9.3.2 The ranges namespace
The standard-library offers algorims, such as sort() and copy(), in two versions:
A traditional sequence version taking a pair of iterators; e.g., sort(begin(v),v.end())
A range version taking a single range; e.g., sort(v)
Ideally, these two versions should overload perfectly without any special effort. However, they don’t. For example:
using namespace std;
using namespace ranges;
void f(vector<int>& v)
{
sort(v.begin(),v.end()); // error:ambiguous
sort(v); // error: ambiguous
}To protect against ambiguities when using traditional unconstrained templates, the standard requires that we explicitly introduce the range version of a standard-library algorithm into a scope:
using namespace std;
void g(vector<int>& v)
{
sort(v.begin(),v.end()); // OK
sort(v); // error: no matching function (in std)
ranges::sort(v); // OK
using ranges::sort; // sort(v) OK from here on
sort(v); // OK
}9.3.3 Modules
There are not yet any standard-library modules. C++23 is likely to remedy this omission (caused by lack of committee time). For now, I use module std that is likely to become standard, offering all facilities from namespace std. See Appendix A.
9.3.4 Headers
Here is a selection of standard-library headers, all supplying declarations in namespace std:
Selected Standard Library Headers | ||
|---|---|---|
<algorithm> | copy(), find(), sort() | |
<array> | array | |
<chrono> | duration, time_point, month, time_zone | §16.2 |
<cmath> | sqrt(), pow() | §17.2 |
<complex> | complex, sqrt(), pow() | §17.4 |
<concepts> | floating_point, copyable, predicate, invocable | §14.5 |
<filesystem> | path | §11.9 |
<format> | format() | |
<fstream> | fstream, ifstream, ofstream | |
<functional> | function, greater_equal, hash, range_value_t | |
<future> | future, promise | §18.5 |
<ios> | hex, dec, scientific, fixed, defaultfloat | |
<iostream> | istream, ostream, cin, cout | |
<map> | map, multimap | §12.6 |
<memory> | unique_ptr, shared_ptr, allocator | |
<random> | default_random_engine, normal_distribution | §17.5 |
<ranges> | sized_range, subrange, take(), split(), iterator_t | §14.1 |
<regex> | regex, smatch | §10.4 |
<string> | string, basic_string | §10.2 |
<string_view> | string_view | §10.3 |
<set> | set, multiset | §12.8 |
<sstream> | istringstream, ostringstream | |
<stdexcept> | length_error, out_of_range, runtime_error | §4.2 |
<tuple> | tuple, get<>(), tuple_size<> | |
<thread> | thread | §18.2 |
<unordered_map> | unordered_map, unordered_multimap | §12.6 |
<utility> | move(), swap(), pair | |
<variant> | variant | |
<vector> | vector | §12.2 |
This listing is far from complete.
Headers from the C standard library, such as <stdlib.h> are provided. For each such header there is also a version with its name prefixed by c and the .h removed. This version, such as <cstdlib> places its declarations in both the std and global namespace.
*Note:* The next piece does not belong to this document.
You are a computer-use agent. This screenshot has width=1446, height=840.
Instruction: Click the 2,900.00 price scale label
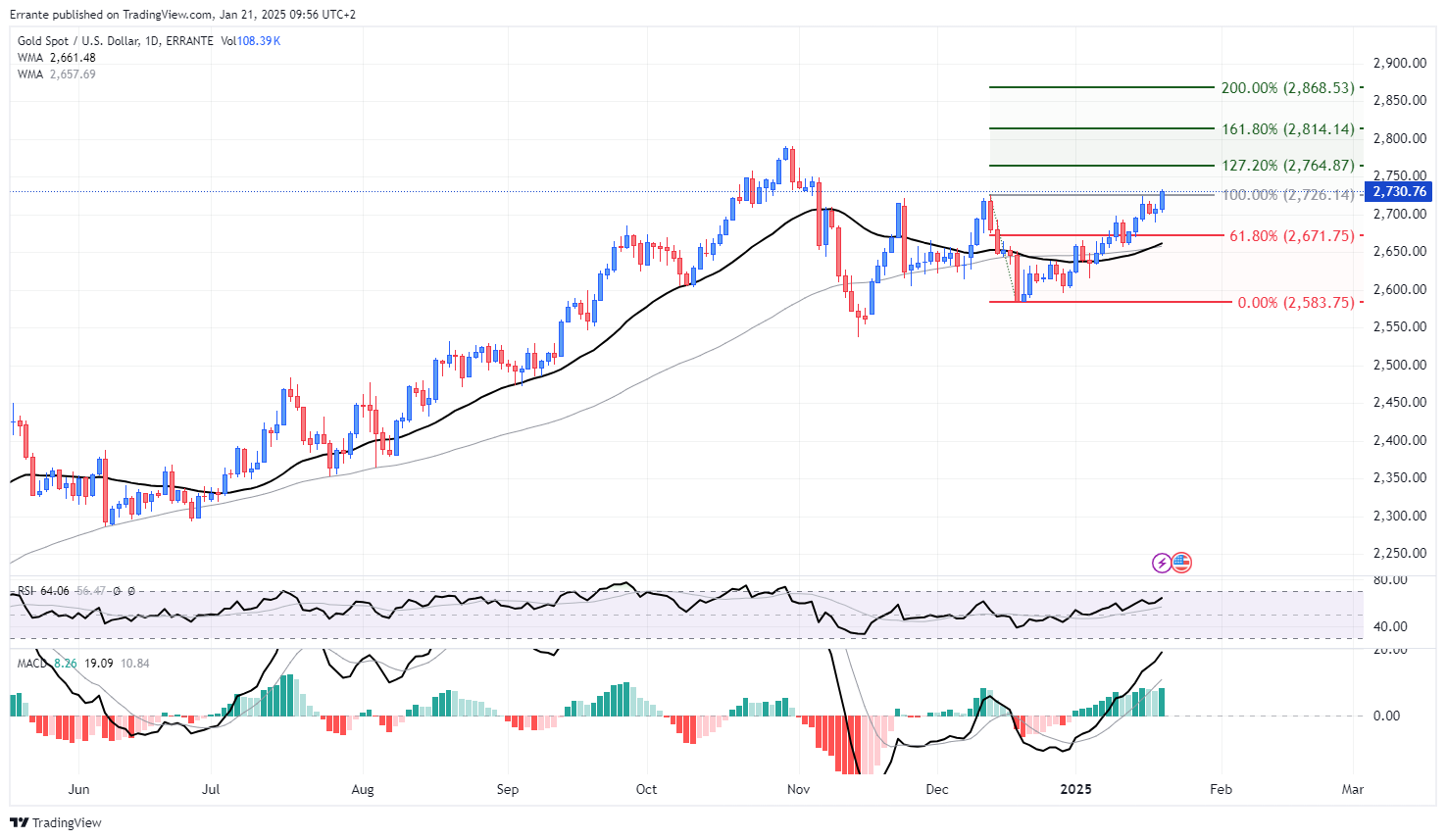[1399, 63]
The headers reflect the history of the development of the standard library. Consequently, they are not always as logical and easy to remember as we would like. That’s one reason to use a module, such as std (§9.3.3), instead.
9.4 Advice
[1] Don’t reinvent the wheel; use libraries; §9.1; [CG: SL.1.]
[2] When you have a choice, prefer the standard library over other libraries; §9.1; [CG: SL.2].
[3] Do not think that the standard library is ideal for everything; §9.1.
[4] If you don’t use modules, remember to #include the appropriate headers; §9.3.1.
[5] Remember that standard-library facilities are defined in namespace std; §9.3.1; [CG: SL.3].
[6] When using ranges, remember to explicitly qualify algorithm names; §9.3.2.
[7] Prefer importing modules over #includeing header files (§9.3.3).